The bulbs in the Flashing Strobe Light are self-flashing "bimetal" types; not too unlike those blinking bulbs found in miniature Christmas light sets, except that when these bulbs go to their "off" state, they present themselves as an open circuit instead of a short circuit like the other bulbs will.

There is a warning on the packaging materials that the Flashing Strobe Light is not a toy, and that it is recommended that only children 8 years old and older should use the product.

There's a disc-shaped paper cover over the light bulb bases on the top of the product; it should be left in place rather than peeled off. However, if it does come off through handling or cleaning, no harm will befall the unit - so you really shouldn't worry too much about it. It is there mainly for aesthetic reasons; so if you really don't like it, then by all means remove & dispose of it.

The only major concern I have is that if you carry the unit upside-down (with the bulbs facing the floor), the top *MIGHT* swing open and the C cells *MIGHT* fall out. I didn't say that this *WOULD* occur, but it's a distinct possibility.

Does this web page look an awful lot like the one I made for this product?
Thought you'd say so.
They're functionally very similar; differing mainly in external appearance, so I could use its web page as a template for this one.



Photograph of the product, illuminated, of course.


Spectrographic plot
Spectrographic analysis of the incandescent bulbs in this product.


Spectrographic plot
Same as above; white paper was placed behind the bulb to eliminate the "sawtooth" wave pattern caused by the holographic diffractive material behind the lamp under test.
USB2000 spectrometer graciously donated by P.L.


Spectrographic plot
Spectrographic analysis of the incandescent bulbs in this product; different spectrometer used to "dig" a bit deeper into the NIR band.


Spectrographic plot
Same as above; white paper was placed behind the bulb to eliminate the "sawtooth" wave pattern caused by the holographic diffractive material behind the lamp under test.
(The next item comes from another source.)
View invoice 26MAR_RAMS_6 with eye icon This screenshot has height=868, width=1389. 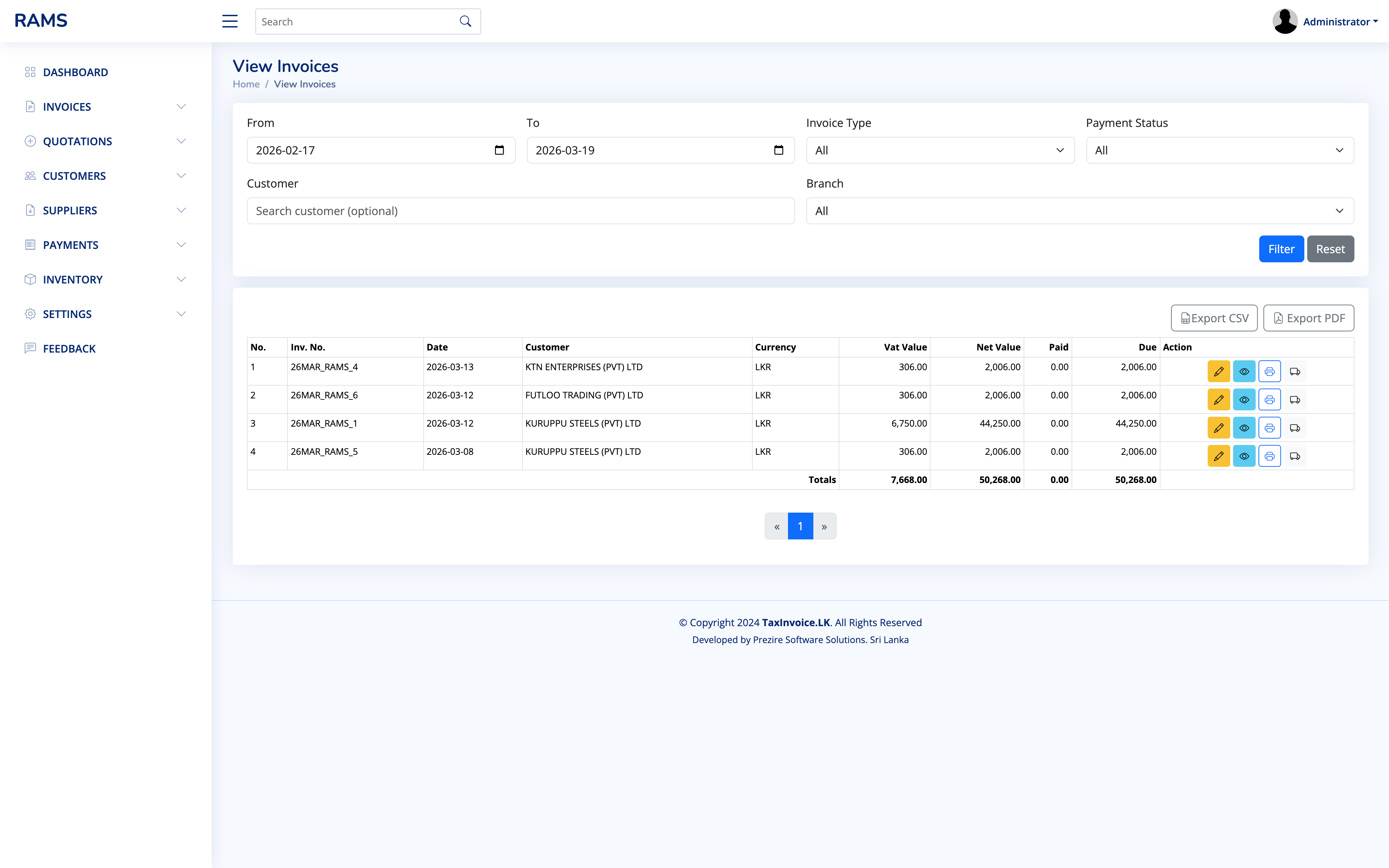coord(1244,399)

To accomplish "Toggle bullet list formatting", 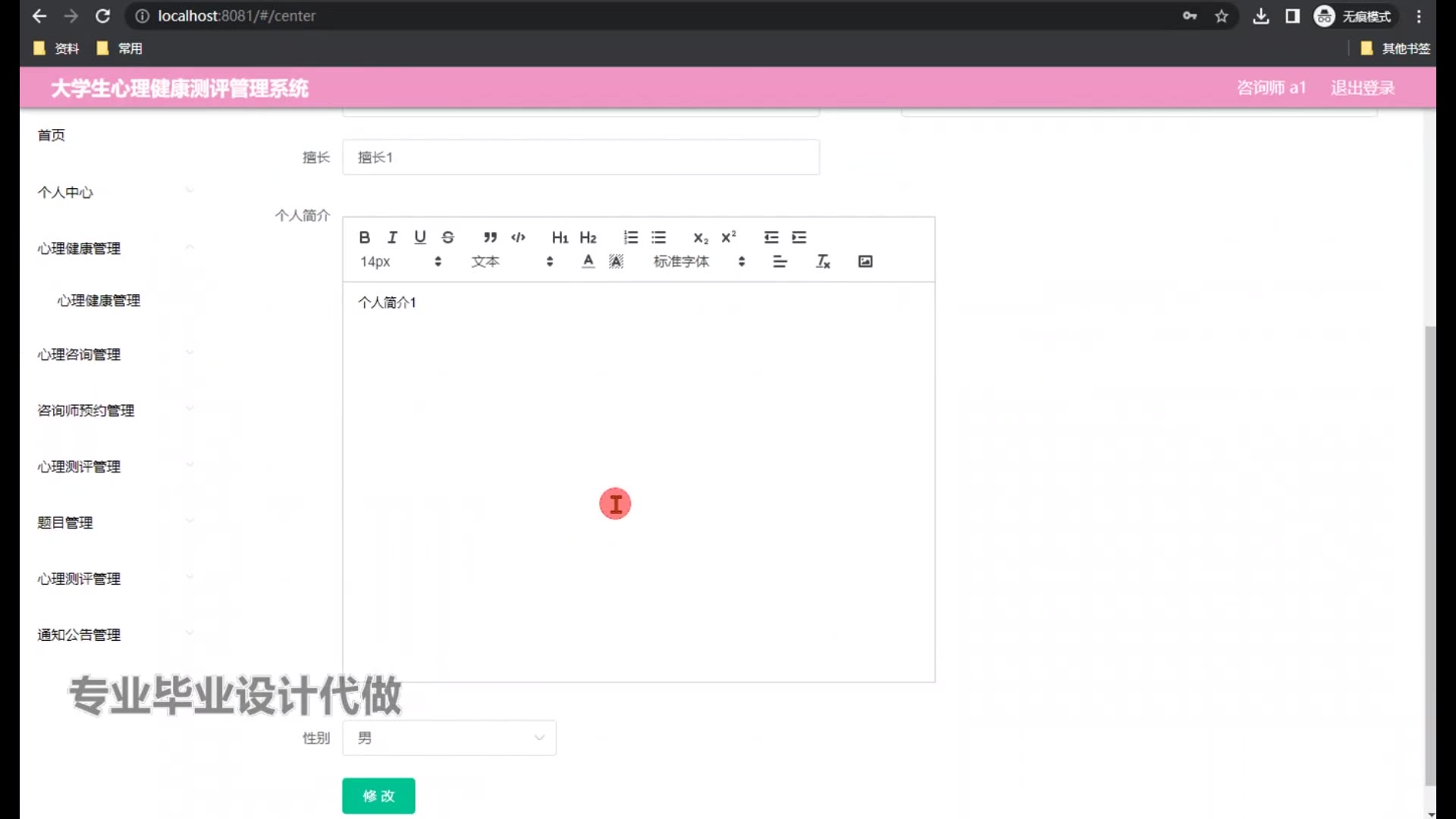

Video clip on YourTube showing the flashing of the Flashing Strobe Light.
This clip is approximately 2.4523949 megabytes (2,553,238 bytes) in length; dial-up users please be aware.
It will take no less than twelve minutes to load at 48.0Kbps.
I cannot provide it in other formats, so please do not ask.








TEST NOTES:
Test unit was purchased at a Halloween Express store in Federal Way WA. USA on 09-12-09.

Product was made in China.
A product's country of origin really does matter to some people, which is why I published it on this web page.

* From the Star Trek: TNG episode "Future Imperfect".


UPDATE: 00-00-00






    MANUFACTURER: Unknown
    PRODUCT TYPE: Flashing light for inside Jack-O-Lantern
    LAMP TYPE: Self-flashing incandescent bulb
    No. OF LAMPS: 5
    BEAM TYPE: N/A
    SWITCH TYPE: Slide switch on/off on bottom
    CASE MATERIAL: Plastic
    BEZEL: Plastic; bulbs mounted above holographic diffractive material
    BATTERY: 2xC cells
    CURRENT CONSUMPTION: 476mA maximum
    WATER RESISTANT: Very light splatter-resistance at maximum
    SUBMERSIBLE: NO WAY HOZAY!!!
    ACCESSORIES: None
    WARRANTY: Unknown/not stated

    PRODUCT RATING:

    This is a seasonal novelty product (it is intended to replace the candle in a Jack O'Lantern) and will not be assigned a "star" rating for that reason.